(Pixel coordinate grounding data)
# # # # # # #
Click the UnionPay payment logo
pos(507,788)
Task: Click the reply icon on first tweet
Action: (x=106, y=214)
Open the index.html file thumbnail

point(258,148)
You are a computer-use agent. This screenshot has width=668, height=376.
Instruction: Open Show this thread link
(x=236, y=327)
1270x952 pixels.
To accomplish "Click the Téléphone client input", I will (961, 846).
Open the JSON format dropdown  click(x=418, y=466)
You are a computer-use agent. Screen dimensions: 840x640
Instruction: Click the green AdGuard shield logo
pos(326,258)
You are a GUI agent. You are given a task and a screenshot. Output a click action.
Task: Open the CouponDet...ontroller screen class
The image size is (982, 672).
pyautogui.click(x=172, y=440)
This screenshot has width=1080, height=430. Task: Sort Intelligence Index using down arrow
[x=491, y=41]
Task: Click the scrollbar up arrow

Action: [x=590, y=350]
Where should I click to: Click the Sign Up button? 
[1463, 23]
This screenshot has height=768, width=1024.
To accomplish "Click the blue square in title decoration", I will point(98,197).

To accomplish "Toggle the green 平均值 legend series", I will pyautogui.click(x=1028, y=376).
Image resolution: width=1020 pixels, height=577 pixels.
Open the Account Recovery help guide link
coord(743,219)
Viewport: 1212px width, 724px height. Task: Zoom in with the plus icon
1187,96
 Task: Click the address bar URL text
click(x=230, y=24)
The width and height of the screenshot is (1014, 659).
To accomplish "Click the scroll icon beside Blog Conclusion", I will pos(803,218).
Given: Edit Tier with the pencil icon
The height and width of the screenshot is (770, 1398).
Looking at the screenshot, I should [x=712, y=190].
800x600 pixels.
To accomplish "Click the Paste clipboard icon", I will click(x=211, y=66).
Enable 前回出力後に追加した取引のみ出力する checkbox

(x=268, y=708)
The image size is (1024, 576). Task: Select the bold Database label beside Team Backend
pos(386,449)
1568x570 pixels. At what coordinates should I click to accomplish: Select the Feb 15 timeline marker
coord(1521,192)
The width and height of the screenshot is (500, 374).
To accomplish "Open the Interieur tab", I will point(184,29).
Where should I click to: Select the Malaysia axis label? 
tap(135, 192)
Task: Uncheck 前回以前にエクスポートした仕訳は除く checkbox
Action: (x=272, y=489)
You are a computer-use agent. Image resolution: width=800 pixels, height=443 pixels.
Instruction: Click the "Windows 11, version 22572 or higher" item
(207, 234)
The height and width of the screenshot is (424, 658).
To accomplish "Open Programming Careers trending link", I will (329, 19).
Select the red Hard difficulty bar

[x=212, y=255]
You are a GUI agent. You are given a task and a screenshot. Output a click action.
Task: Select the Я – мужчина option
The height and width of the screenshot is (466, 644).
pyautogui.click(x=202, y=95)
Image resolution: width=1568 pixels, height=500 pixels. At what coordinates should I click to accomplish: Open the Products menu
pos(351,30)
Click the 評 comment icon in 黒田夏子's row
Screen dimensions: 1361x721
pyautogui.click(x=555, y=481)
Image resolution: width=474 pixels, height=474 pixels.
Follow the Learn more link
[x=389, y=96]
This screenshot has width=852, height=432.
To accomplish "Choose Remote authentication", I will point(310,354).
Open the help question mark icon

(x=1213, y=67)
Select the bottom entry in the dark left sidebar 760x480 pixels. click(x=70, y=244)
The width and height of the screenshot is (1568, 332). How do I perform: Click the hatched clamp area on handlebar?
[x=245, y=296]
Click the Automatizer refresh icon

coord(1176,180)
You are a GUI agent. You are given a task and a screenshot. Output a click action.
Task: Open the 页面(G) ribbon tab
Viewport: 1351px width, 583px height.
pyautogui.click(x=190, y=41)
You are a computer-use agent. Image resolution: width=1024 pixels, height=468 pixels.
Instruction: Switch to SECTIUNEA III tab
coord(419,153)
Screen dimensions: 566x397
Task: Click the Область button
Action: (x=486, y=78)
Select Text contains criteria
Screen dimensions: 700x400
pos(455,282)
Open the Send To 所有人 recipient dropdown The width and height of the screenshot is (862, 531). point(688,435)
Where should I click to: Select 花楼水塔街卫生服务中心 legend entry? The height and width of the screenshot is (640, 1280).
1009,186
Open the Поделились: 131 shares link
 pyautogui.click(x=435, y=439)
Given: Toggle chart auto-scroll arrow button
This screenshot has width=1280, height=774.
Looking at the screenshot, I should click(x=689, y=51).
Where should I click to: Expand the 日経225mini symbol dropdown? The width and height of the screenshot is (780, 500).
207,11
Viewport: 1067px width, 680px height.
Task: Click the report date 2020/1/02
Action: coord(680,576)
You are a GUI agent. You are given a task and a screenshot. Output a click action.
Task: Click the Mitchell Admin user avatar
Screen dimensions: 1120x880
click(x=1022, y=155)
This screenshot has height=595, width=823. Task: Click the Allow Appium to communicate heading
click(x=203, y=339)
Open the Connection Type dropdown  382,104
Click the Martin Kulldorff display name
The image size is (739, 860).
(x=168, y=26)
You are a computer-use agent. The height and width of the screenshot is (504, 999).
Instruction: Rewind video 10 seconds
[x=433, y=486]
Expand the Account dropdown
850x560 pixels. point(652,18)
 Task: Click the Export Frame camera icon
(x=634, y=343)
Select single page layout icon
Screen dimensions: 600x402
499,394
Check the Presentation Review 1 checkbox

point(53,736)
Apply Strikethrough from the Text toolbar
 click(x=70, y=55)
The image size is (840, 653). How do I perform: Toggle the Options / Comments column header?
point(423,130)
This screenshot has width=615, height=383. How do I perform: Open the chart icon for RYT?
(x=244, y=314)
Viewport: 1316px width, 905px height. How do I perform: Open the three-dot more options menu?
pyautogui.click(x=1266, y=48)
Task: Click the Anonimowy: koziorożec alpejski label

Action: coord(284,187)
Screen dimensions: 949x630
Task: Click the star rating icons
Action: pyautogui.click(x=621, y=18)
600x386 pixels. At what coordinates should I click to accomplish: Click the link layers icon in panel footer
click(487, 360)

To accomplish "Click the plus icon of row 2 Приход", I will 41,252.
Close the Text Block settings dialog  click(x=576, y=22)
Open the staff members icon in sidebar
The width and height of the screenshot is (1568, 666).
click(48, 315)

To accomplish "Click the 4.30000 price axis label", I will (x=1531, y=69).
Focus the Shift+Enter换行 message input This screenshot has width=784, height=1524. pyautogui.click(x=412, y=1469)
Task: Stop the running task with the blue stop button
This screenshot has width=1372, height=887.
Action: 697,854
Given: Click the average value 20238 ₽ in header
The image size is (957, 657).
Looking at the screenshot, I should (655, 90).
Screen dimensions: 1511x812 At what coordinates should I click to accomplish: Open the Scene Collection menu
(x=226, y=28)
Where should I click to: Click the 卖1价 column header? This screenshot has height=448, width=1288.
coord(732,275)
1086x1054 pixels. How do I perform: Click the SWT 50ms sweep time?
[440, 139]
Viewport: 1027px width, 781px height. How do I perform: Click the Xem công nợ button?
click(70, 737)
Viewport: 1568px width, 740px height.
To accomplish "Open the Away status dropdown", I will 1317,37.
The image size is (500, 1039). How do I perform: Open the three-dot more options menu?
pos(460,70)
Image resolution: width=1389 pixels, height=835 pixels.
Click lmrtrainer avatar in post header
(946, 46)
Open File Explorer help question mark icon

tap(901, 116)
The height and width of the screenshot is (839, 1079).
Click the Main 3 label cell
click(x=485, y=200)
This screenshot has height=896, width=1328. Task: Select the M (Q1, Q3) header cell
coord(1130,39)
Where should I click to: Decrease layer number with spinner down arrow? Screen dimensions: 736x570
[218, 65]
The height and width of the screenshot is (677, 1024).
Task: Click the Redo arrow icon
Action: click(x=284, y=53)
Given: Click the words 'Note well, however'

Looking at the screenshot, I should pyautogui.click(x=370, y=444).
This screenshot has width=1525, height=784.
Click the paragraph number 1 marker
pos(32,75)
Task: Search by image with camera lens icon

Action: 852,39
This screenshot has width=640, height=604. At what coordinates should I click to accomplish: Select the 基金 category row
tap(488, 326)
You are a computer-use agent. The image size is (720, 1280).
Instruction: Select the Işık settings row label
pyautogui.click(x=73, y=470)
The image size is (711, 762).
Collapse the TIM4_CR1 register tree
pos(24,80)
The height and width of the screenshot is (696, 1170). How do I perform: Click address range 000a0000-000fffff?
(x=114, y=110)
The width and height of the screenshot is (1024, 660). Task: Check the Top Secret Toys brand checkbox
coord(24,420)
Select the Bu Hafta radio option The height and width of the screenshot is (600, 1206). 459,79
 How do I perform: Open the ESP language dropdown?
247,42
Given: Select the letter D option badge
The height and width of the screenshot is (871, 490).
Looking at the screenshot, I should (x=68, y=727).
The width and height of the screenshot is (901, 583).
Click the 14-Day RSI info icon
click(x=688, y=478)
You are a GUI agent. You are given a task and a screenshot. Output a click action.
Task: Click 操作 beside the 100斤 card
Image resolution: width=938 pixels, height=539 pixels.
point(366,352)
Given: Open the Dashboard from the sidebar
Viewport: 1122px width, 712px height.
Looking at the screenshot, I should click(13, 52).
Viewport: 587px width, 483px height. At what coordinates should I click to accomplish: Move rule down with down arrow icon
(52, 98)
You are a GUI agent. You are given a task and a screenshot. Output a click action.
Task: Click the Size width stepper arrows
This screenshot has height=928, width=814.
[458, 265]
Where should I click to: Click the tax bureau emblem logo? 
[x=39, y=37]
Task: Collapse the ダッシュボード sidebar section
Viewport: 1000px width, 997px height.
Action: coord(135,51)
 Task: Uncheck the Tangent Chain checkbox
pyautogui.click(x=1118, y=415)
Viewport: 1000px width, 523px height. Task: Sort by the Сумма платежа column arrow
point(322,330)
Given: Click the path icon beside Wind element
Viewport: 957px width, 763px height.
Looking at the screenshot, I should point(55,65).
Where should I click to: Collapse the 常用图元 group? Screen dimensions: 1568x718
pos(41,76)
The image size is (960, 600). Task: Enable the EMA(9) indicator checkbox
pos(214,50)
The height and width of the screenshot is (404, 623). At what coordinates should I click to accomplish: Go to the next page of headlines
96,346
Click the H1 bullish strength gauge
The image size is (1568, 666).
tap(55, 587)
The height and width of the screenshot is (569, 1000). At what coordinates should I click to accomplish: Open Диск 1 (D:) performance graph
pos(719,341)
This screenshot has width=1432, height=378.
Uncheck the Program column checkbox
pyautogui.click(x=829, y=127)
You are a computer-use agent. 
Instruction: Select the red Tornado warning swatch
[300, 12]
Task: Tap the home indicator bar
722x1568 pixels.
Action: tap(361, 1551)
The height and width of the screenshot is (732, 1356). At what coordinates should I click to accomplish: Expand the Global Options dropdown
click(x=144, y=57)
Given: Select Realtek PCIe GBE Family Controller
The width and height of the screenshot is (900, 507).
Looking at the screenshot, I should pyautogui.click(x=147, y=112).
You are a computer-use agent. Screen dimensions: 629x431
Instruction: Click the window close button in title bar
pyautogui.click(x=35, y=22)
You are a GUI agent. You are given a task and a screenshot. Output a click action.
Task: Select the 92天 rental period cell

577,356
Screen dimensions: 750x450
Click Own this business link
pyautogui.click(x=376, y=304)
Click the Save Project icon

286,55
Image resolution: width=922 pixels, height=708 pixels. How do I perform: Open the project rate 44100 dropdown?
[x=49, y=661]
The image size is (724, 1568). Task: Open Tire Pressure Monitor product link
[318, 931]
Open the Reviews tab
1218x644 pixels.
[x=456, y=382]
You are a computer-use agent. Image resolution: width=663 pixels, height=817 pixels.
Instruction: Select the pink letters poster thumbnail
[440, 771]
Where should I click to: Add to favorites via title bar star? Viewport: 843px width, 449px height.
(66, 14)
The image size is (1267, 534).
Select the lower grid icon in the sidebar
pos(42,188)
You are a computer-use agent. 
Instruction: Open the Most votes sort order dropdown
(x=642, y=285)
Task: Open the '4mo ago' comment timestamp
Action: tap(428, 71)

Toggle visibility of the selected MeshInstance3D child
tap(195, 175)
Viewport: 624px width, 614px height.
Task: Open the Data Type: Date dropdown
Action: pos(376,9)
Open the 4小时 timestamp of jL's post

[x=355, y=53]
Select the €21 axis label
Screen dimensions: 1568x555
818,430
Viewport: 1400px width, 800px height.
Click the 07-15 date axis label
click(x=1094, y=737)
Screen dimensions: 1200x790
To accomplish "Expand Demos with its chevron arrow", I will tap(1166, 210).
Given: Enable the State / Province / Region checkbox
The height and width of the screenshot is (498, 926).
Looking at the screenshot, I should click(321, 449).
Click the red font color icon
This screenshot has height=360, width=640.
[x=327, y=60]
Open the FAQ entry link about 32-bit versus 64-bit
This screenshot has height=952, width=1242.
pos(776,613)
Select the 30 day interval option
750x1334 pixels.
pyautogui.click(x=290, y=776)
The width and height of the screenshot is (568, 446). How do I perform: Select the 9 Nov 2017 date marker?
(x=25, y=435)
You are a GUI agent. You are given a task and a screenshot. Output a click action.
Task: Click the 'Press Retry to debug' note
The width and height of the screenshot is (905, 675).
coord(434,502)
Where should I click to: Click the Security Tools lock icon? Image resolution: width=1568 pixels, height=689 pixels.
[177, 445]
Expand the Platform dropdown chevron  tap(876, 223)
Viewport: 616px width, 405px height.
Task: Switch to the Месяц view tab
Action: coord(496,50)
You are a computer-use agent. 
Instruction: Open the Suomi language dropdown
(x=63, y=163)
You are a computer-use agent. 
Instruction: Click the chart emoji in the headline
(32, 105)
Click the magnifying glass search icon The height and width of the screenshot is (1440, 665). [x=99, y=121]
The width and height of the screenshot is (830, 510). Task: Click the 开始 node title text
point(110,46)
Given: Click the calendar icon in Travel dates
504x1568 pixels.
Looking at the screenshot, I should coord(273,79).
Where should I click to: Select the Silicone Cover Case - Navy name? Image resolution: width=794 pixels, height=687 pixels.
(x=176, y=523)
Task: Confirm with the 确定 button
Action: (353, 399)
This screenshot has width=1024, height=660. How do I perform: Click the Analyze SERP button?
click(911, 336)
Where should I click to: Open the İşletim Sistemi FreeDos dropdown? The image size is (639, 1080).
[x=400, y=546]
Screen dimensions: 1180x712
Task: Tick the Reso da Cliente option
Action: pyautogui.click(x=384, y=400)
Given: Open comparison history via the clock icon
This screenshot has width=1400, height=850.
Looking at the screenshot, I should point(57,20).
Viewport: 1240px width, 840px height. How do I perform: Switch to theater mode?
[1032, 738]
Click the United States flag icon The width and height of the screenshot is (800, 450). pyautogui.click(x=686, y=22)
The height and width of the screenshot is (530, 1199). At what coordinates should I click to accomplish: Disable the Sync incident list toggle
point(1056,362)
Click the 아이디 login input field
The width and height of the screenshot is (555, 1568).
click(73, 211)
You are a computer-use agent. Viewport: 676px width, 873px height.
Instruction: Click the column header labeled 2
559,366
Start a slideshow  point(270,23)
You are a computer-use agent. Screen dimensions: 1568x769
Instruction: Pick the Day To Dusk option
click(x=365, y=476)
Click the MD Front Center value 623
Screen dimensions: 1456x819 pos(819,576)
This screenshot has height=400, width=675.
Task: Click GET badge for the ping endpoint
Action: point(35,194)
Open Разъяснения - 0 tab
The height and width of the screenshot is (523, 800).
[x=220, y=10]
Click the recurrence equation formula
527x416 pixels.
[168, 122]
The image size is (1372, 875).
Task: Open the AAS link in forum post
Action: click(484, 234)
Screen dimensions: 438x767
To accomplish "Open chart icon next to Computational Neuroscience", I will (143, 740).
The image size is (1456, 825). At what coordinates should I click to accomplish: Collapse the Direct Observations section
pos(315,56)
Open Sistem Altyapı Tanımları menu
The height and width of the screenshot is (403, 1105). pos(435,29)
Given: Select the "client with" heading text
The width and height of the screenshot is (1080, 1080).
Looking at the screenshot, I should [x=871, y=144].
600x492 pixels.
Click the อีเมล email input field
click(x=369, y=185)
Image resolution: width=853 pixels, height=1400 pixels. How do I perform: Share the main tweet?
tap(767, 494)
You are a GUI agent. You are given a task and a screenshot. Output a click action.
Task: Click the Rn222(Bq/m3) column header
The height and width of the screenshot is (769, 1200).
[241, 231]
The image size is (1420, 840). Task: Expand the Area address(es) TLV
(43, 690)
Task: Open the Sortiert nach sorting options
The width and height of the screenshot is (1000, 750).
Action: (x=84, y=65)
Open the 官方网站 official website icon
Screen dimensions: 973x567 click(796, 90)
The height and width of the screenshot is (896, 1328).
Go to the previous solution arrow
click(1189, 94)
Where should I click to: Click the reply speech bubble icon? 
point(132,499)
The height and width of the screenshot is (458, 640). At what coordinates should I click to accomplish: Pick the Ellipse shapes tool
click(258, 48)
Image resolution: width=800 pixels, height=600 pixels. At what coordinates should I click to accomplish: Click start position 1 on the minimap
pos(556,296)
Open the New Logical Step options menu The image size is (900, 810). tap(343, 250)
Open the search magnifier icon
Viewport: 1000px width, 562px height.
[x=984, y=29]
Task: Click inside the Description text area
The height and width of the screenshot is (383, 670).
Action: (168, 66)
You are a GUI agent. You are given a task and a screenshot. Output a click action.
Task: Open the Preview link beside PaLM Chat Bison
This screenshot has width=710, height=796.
# # # # # # #
◆ **Task directions**
Repeat the entries above verbatim, but only from the line that has "Task: Open the 页面(G) ribbon tab" down to the line that has "Open the Connection", inclusive.

◆ **Written solution**
Task: Open the 页面(G) ribbon tab
Viewport: 1351px width, 583px height.
pyautogui.click(x=190, y=41)
You are a computer-use agent. Image resolution: width=1024 pixels, height=468 pixels.
Instruction: Switch to SECTIUNEA III tab
coord(419,153)
Screen dimensions: 566x397
Task: Click the Область button
Action: (x=486, y=78)
Select Text contains criteria
Screen dimensions: 700x400
pos(455,282)
Open the Send To 所有人 recipient dropdown The width and height of the screenshot is (862, 531). point(688,435)
Where should I click to: Select 花楼水塔街卫生服务中心 legend entry? The height and width of the screenshot is (640, 1280).
1009,186
Open the Поделились: 131 shares link
 pyautogui.click(x=435, y=439)
Given: Toggle chart auto-scroll arrow button
This screenshot has width=1280, height=774.
Looking at the screenshot, I should click(x=689, y=51).
Where should I click to: Expand the 日経225mini symbol dropdown? The width and height of the screenshot is (780, 500).
207,11
Viewport: 1067px width, 680px height.
Task: Click the report date 2020/1/02
Action: coord(680,576)
You are a GUI agent. You are given a task and a screenshot. Output a click action.
Task: Click the Mitchell Admin user avatar
Screen dimensions: 1120x880
click(x=1022, y=155)
This screenshot has height=595, width=823. Task: Click the Allow Appium to communicate heading
click(x=203, y=339)
Open the Connection Type dropdown  382,104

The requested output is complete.